Start of INPUT DATA
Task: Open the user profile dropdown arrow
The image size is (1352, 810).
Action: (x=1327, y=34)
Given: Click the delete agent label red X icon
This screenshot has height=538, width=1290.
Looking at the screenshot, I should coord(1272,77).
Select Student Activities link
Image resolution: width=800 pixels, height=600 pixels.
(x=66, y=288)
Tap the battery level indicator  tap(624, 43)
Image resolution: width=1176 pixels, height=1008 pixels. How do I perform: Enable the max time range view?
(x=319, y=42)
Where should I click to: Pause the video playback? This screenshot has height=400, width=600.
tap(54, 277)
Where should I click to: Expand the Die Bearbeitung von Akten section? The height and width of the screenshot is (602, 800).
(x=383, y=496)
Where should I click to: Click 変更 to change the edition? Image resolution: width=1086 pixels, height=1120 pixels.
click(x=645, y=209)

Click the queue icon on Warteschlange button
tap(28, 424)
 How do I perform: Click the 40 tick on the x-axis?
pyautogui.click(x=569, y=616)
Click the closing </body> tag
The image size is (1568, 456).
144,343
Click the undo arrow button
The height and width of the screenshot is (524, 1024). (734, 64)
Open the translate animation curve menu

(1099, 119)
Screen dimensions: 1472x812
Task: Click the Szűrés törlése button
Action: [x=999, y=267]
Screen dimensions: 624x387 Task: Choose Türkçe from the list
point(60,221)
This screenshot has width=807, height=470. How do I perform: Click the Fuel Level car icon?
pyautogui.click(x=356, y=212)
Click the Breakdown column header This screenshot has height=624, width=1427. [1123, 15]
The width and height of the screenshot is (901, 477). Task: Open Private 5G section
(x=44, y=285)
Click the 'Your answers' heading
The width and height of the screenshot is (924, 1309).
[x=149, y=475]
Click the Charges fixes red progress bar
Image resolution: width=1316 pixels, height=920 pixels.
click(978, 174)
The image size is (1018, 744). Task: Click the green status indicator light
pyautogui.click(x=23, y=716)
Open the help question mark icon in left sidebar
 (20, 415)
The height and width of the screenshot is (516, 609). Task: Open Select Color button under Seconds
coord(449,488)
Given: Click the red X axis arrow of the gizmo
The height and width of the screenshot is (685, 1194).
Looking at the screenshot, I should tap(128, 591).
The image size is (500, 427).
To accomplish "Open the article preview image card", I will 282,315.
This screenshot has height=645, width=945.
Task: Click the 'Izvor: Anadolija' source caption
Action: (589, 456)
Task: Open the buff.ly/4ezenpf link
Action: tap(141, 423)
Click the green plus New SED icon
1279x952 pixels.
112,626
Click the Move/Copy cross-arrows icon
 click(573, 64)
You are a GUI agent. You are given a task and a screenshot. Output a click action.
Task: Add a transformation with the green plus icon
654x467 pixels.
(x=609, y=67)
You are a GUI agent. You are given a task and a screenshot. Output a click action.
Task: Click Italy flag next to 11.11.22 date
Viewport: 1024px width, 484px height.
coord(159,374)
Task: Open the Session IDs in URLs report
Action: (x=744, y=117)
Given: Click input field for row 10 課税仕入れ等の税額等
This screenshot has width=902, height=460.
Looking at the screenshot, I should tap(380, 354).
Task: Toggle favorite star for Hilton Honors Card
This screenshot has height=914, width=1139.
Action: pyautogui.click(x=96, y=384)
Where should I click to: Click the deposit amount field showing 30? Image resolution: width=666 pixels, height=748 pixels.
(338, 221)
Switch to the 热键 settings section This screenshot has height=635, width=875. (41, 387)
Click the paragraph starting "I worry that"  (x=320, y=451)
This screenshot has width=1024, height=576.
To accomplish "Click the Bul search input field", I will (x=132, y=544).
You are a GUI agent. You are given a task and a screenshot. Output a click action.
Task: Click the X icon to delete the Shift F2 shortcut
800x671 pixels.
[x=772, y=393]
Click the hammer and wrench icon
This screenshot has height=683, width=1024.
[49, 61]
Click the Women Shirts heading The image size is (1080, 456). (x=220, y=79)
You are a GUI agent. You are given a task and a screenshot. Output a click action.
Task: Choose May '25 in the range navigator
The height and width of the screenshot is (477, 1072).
End of INPUT DATA
WORK INSTRUCTION: Where a line contains the word "heading", copy that line from the listing above.

RESULT OF THE EXERCISE:
Click the 'Your answers' heading
Click the Women Shirts heading The image size is (1080, 456). (x=220, y=79)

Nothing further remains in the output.